Office: (877) 871-4062

Fax: (877) 871-9739

Twitter: @HogueHomecare


Part 9 - Evaluation of Corporate Compliance Programs: Buying and Selling

Fraud enforcers recently declared that their expectation is that every
provider has a Compliance Program. Consequently, enforcers will now focus
on implementation of quality Compliance Programs. As part of this new
focus, the U. S. Department of Justice (DOJ) issued additional guidance on
February 8, 2017, entitled "Evaluation of Corporate Compliance Programs."
This new guidance provides a "road map" for buyers and sellers to use to
evaluate Compliance Programs.

First, based on the DOJ's statement above, buyers of healthcare businesses
must determine during the due diligence process whether sellers have an
updated Compliance Program that is fully implemented.

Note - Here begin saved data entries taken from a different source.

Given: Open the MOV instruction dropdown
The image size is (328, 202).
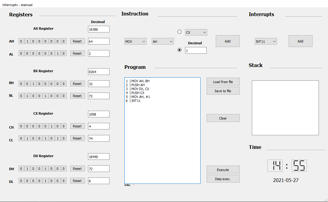Looking at the screenshot, I should (x=135, y=41).
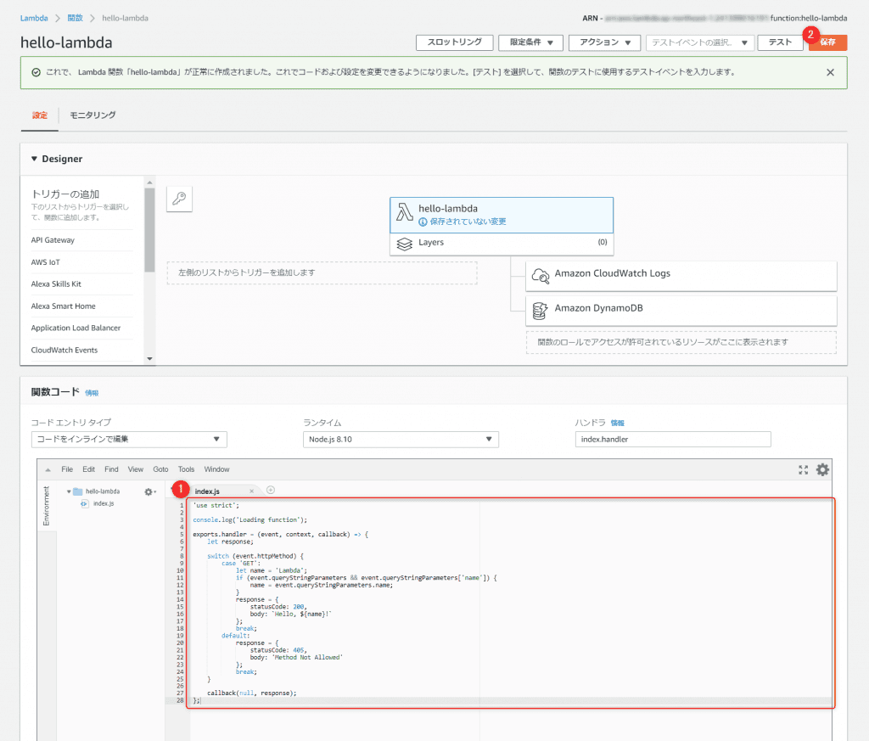Add the API Gateway trigger
869x741 pixels.
53,240
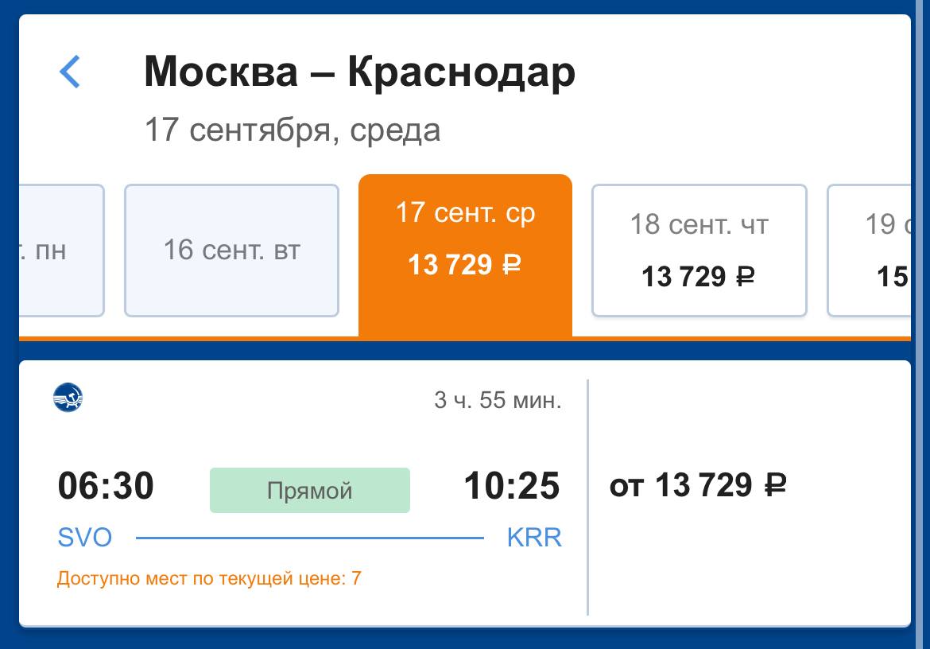This screenshot has width=930, height=649.
Task: Select the 17 сент. ср date tab
Action: [x=465, y=255]
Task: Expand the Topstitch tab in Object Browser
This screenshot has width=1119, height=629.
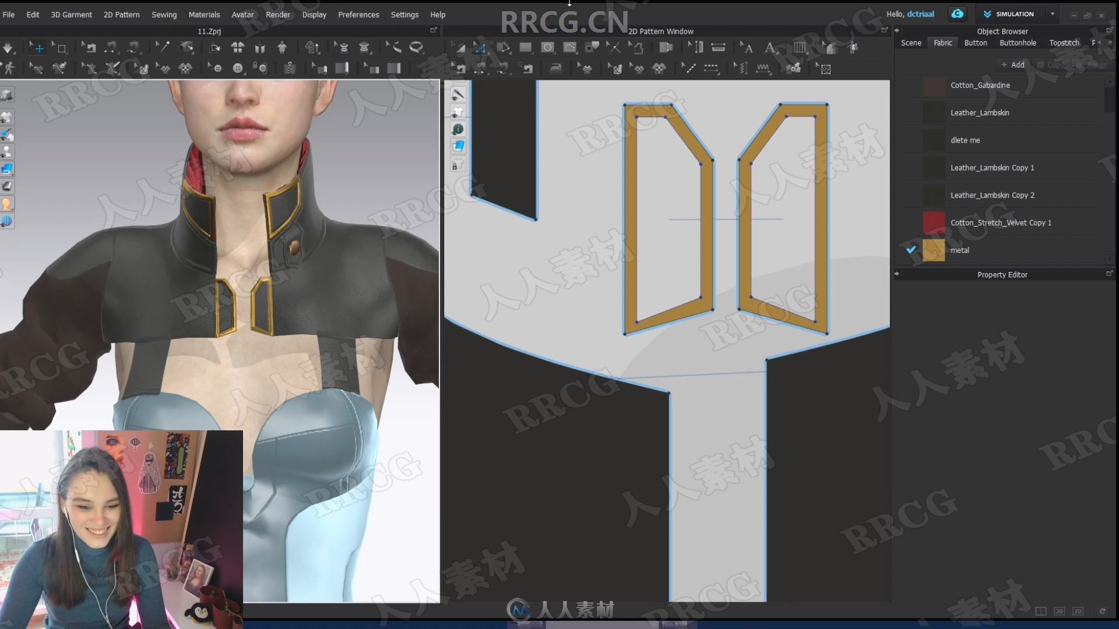Action: click(1064, 43)
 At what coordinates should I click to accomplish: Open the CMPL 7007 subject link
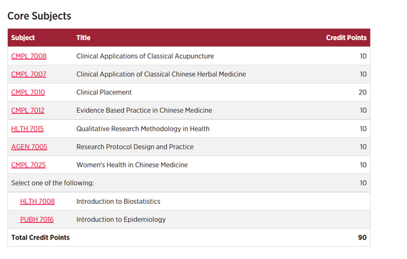point(28,74)
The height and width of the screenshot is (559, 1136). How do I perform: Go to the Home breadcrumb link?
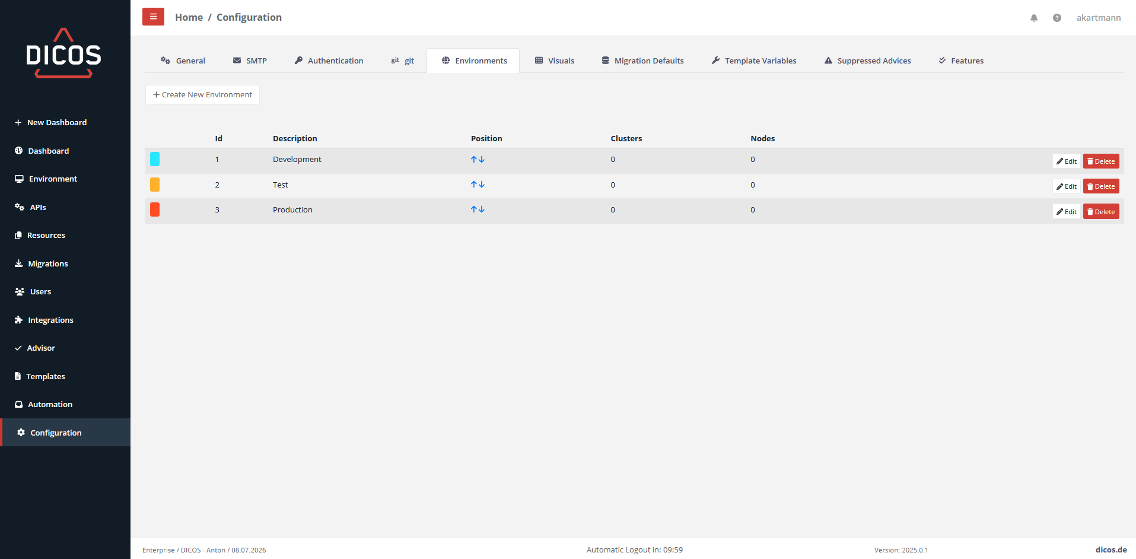click(x=189, y=17)
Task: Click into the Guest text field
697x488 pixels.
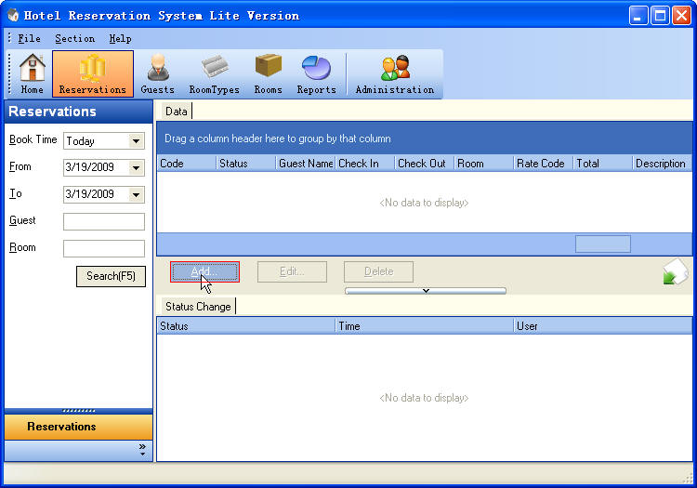Action: click(x=103, y=222)
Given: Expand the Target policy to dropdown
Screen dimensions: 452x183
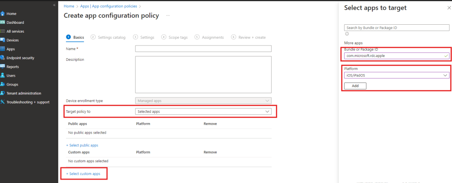Looking at the screenshot, I should click(203, 112).
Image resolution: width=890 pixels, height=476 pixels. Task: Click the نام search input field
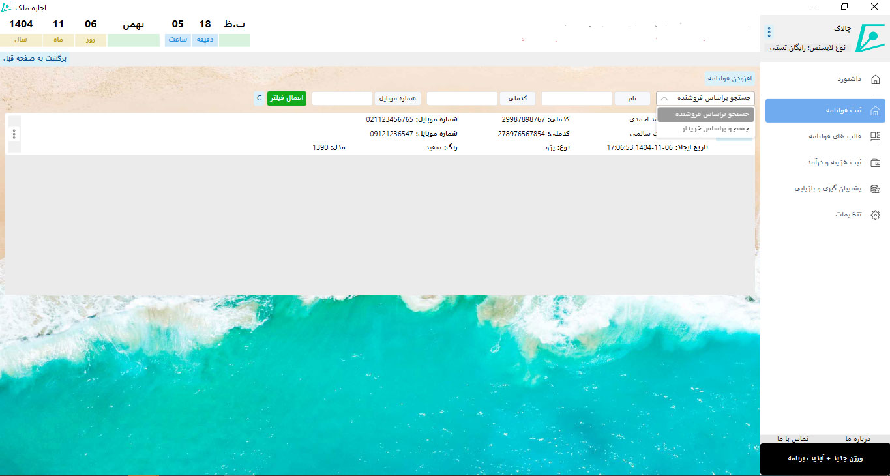point(576,98)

This aspect of due
diligence is important for these reasons:

- As a practical matter, when providers establish and maintain
Compliance Programs, they discourage regulators and whistleblowers from
pursuing allegations of fraud and abuse violations. Compliance Programs may,
for example, make it clear that employees have an obligation to bring any
potential fraud and abuse issues to the attention of their employers first.

- Technically speaking, the Federal Sentencing Guidelines make it
clear that establishment and implementation of Compliance Programs is
considered to be a mitigating factor. That is, if accusations of criminal
conduct are made, the consequences may be substantially less severe as a
result of a properly implemented Compliance Plan.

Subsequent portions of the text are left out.